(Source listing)
● ● ● ● ●

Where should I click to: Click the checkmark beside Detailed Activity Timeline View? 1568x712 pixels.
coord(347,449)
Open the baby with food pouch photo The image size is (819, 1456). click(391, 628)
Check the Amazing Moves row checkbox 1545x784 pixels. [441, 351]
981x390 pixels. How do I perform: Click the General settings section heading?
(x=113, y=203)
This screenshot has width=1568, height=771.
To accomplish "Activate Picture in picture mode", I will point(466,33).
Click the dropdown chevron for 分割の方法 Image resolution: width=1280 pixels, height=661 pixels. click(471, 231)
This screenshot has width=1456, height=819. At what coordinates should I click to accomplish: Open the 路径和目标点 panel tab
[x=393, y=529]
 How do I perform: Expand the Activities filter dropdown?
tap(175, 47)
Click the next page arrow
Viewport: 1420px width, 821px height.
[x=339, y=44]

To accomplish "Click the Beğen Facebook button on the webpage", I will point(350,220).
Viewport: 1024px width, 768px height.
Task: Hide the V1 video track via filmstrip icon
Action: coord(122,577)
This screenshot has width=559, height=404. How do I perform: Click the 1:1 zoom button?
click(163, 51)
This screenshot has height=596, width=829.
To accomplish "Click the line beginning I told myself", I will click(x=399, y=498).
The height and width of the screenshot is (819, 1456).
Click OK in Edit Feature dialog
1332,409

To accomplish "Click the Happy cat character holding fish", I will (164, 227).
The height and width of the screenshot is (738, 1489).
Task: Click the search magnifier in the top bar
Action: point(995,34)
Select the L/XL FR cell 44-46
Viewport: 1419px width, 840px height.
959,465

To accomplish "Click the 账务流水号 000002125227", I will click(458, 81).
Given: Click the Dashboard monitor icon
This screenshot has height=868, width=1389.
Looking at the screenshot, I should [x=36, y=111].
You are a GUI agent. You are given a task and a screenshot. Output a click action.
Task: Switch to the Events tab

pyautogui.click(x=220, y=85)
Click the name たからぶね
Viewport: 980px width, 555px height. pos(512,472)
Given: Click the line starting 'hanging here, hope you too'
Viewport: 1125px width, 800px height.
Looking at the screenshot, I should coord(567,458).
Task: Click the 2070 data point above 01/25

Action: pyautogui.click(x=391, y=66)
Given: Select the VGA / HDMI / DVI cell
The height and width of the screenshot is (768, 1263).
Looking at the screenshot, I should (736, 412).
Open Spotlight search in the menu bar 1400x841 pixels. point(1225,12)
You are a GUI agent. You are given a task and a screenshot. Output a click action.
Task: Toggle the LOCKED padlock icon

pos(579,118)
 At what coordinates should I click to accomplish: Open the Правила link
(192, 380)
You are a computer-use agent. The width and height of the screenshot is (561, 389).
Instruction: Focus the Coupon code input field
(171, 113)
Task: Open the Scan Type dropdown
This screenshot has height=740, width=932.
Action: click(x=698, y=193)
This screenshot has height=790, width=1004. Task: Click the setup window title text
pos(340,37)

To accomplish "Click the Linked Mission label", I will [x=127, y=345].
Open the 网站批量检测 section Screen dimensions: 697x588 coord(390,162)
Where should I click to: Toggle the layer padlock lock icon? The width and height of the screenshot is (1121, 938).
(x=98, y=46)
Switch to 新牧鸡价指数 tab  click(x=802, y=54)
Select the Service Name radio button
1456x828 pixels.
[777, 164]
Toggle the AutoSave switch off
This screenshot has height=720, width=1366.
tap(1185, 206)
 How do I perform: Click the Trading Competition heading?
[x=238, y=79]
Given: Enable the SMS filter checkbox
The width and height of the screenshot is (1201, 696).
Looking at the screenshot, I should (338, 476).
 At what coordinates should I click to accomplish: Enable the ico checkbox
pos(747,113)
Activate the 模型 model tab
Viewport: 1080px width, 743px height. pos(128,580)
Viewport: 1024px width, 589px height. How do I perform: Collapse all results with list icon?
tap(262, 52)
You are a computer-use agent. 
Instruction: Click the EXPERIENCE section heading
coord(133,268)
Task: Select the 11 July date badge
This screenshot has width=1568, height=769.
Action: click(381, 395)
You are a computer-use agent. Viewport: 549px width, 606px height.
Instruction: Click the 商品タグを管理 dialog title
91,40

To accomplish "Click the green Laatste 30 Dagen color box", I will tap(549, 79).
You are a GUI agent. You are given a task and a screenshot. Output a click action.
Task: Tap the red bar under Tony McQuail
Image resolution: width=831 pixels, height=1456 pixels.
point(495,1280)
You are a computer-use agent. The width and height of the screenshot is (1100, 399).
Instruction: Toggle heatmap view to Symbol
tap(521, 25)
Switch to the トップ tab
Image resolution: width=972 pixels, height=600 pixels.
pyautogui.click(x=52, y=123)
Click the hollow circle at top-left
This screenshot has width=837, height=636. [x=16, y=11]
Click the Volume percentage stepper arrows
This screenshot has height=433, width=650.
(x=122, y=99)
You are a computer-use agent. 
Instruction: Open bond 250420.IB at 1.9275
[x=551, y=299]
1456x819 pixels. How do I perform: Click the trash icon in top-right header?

● ● ● ● ●

Copy out every line of the listing above word for word, without changing anything.

■ EXERCISE RESPONSE ■
Where should I click to: Click the checkmark beside Detailed Activity Timeline View? 1568x712 pixels.
coord(347,449)
Open the baby with food pouch photo The image size is (819, 1456). click(391, 628)
Check the Amazing Moves row checkbox 1545x784 pixels. [441, 351]
981x390 pixels. How do I perform: Click the General settings section heading?
(x=113, y=203)
This screenshot has width=1568, height=771.
To accomplish "Activate Picture in picture mode", I will point(466,33).
Click the dropdown chevron for 分割の方法 Image resolution: width=1280 pixels, height=661 pixels. click(471, 231)
This screenshot has width=1456, height=819. At what coordinates should I click to accomplish: Open the 路径和目标点 panel tab
[x=393, y=529]
 How do I perform: Expand the Activities filter dropdown?
tap(175, 47)
Click the next page arrow
Viewport: 1420px width, 821px height.
[x=339, y=44]

To accomplish "Click the Beğen Facebook button on the webpage", I will point(350,220).
Viewport: 1024px width, 768px height.
Task: Hide the V1 video track via filmstrip icon
Action: coord(122,577)
This screenshot has width=559, height=404. How do I perform: Click the 1:1 zoom button?
click(163, 51)
This screenshot has height=596, width=829.
To accomplish "Click the line beginning I told myself", I will click(x=399, y=498).
The height and width of the screenshot is (819, 1456).
Click OK in Edit Feature dialog
1332,409

To accomplish "Click the Happy cat character holding fish", I will (164, 227).
The height and width of the screenshot is (738, 1489).
Task: Click the search magnifier in the top bar
Action: point(995,34)
Select the L/XL FR cell 44-46
Viewport: 1419px width, 840px height.
959,465

To accomplish "Click the 账务流水号 000002125227", I will click(458, 81).
Given: Click the Dashboard monitor icon
This screenshot has height=868, width=1389.
Looking at the screenshot, I should [x=36, y=111].
You are a GUI agent. You are given a task and a screenshot. Output a click action.
Task: Switch to the Events tab

pyautogui.click(x=220, y=85)
Click the name たからぶね
Viewport: 980px width, 555px height. pos(512,472)
Given: Click the line starting 'hanging here, hope you too'
Viewport: 1125px width, 800px height.
Looking at the screenshot, I should coord(567,458).
Task: Click the 2070 data point above 01/25

Action: pyautogui.click(x=391, y=66)
Given: Select the VGA / HDMI / DVI cell
The height and width of the screenshot is (768, 1263).
Looking at the screenshot, I should (736, 412).
Open Spotlight search in the menu bar 1400x841 pixels. point(1225,12)
You are a GUI agent. You are given a task and a screenshot. Output a click action.
Task: Toggle the LOCKED padlock icon

pos(579,118)
 At what coordinates should I click to accomplish: Open the Правила link
(192, 380)
You are a computer-use agent. The width and height of the screenshot is (561, 389).
Instruction: Focus the Coupon code input field
(171, 113)
Task: Open the Scan Type dropdown
This screenshot has height=740, width=932.
Action: click(x=698, y=193)
This screenshot has height=790, width=1004. Task: Click the setup window title text
pos(340,37)

To accomplish "Click the Linked Mission label", I will [x=127, y=345].
Open the 网站批量检测 section Screen dimensions: 697x588 coord(390,162)
Where should I click to: Toggle the layer padlock lock icon? The width and height of the screenshot is (1121, 938).
(x=98, y=46)
Switch to 新牧鸡价指数 tab  click(x=802, y=54)
Select the Service Name radio button
1456x828 pixels.
[777, 164]
Toggle the AutoSave switch off
This screenshot has height=720, width=1366.
tap(1185, 206)
 How do I perform: Click the Trading Competition heading?
[x=238, y=79]
Given: Enable the SMS filter checkbox
The width and height of the screenshot is (1201, 696).
Looking at the screenshot, I should (338, 476).
 At what coordinates should I click to accomplish: Enable the ico checkbox
pos(747,113)
Activate the 模型 model tab
Viewport: 1080px width, 743px height. pos(128,580)
Viewport: 1024px width, 589px height. How do I perform: Collapse all results with list icon?
tap(262, 52)
You are a computer-use agent. 
Instruction: Click the EXPERIENCE section heading
coord(133,268)
Task: Select the 11 July date badge
This screenshot has width=1568, height=769.
Action: click(381, 395)
You are a computer-use agent. Viewport: 549px width, 606px height.
Instruction: Click the 商品タグを管理 dialog title
91,40

To accomplish "Click the green Laatste 30 Dagen color box", I will tap(549, 79).
You are a GUI agent. You are given a task and a screenshot. Output a click action.
Task: Tap the red bar under Tony McQuail
Image resolution: width=831 pixels, height=1456 pixels.
point(495,1280)
You are a computer-use agent. The width and height of the screenshot is (1100, 399).
Instruction: Toggle heatmap view to Symbol
tap(521, 25)
Switch to the トップ tab
Image resolution: width=972 pixels, height=600 pixels.
pyautogui.click(x=52, y=123)
Click the hollow circle at top-left
This screenshot has width=837, height=636. [x=16, y=11]
Click the Volume percentage stepper arrows
This screenshot has height=433, width=650.
(x=122, y=99)
You are a computer-use agent. 
Instruction: Open bond 250420.IB at 1.9275
[x=551, y=299]
1456x819 pixels. How do I perform: Click the trash icon in top-right header?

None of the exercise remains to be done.